### Screenshot grounding data
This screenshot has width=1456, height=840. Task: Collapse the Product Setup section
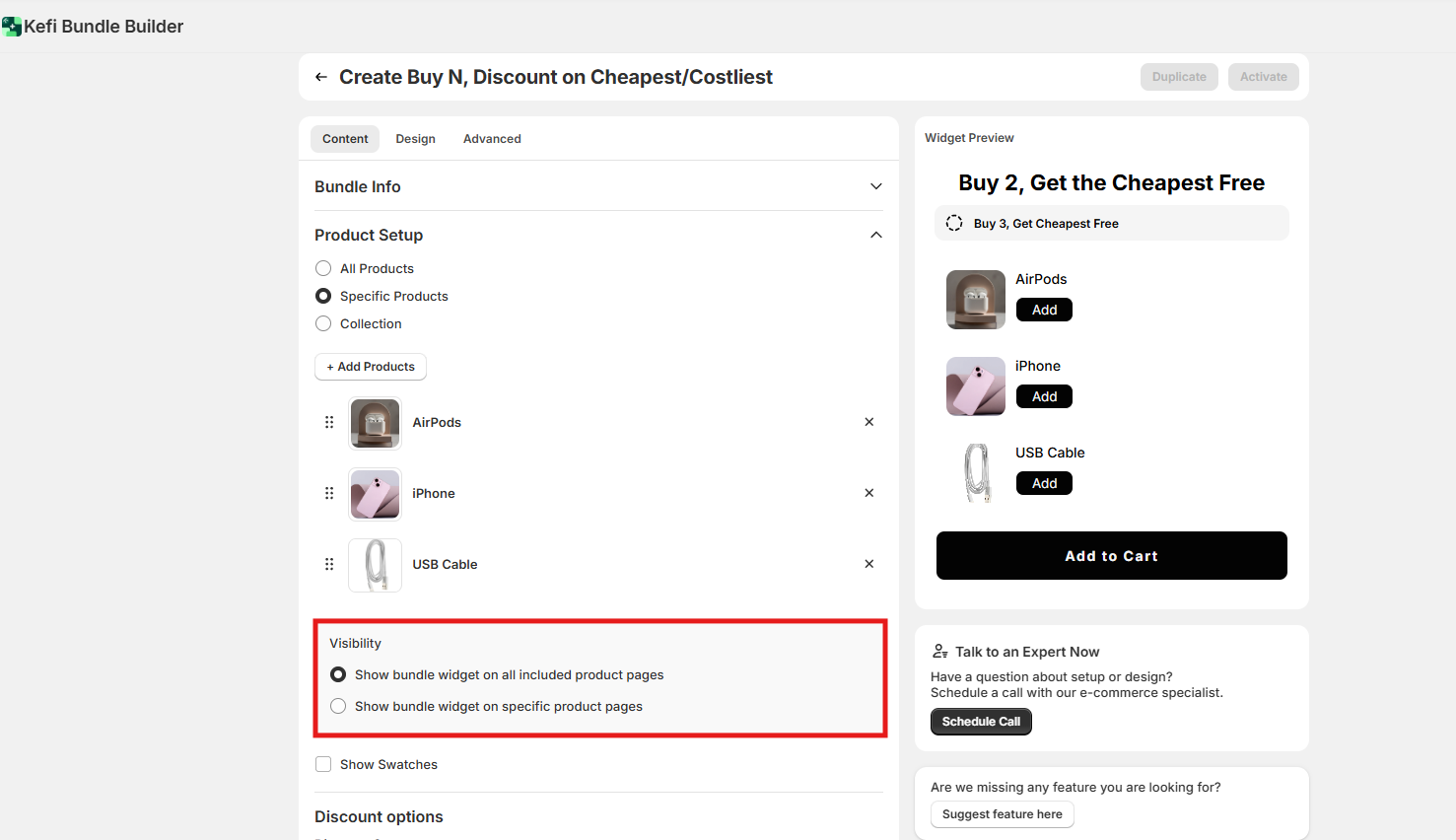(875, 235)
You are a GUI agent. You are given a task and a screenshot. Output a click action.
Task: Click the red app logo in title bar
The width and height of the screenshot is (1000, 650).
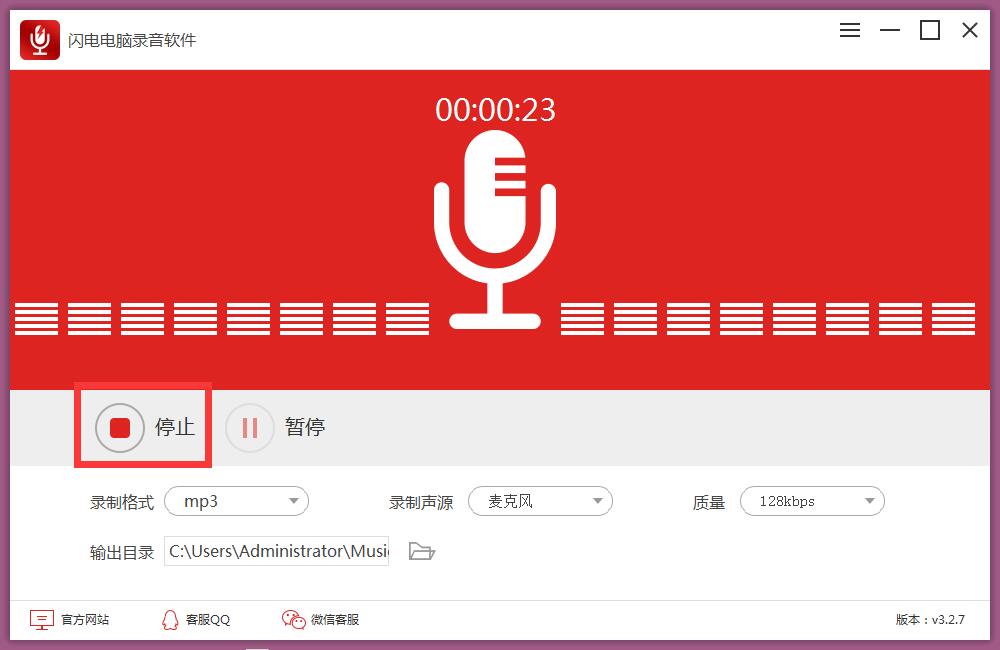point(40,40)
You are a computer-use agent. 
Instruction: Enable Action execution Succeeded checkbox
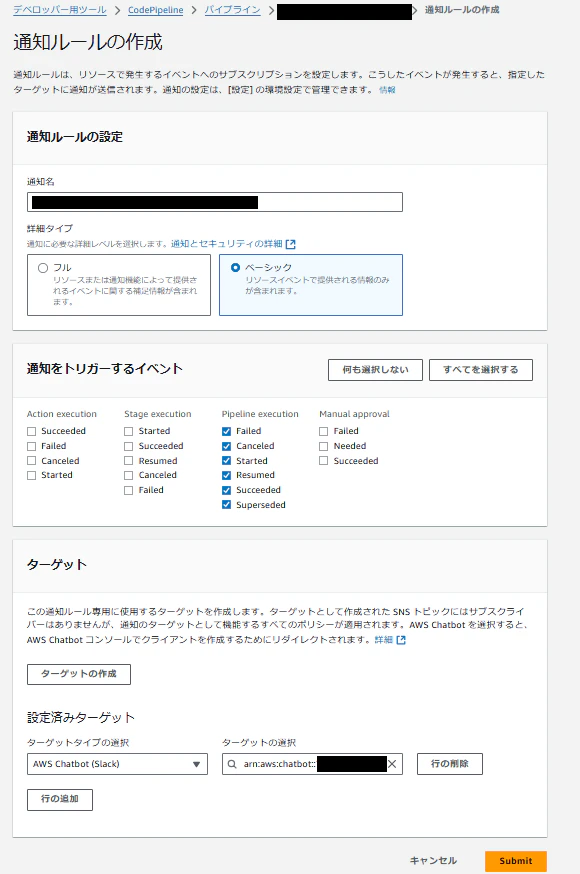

### Prompt
Check each line of the entries for the string "agent". Copy the lines that have it.

### Task answer
You are a GUI agent. You are given a task and a screenshot. Output a click action.
You are a computer-use agent. 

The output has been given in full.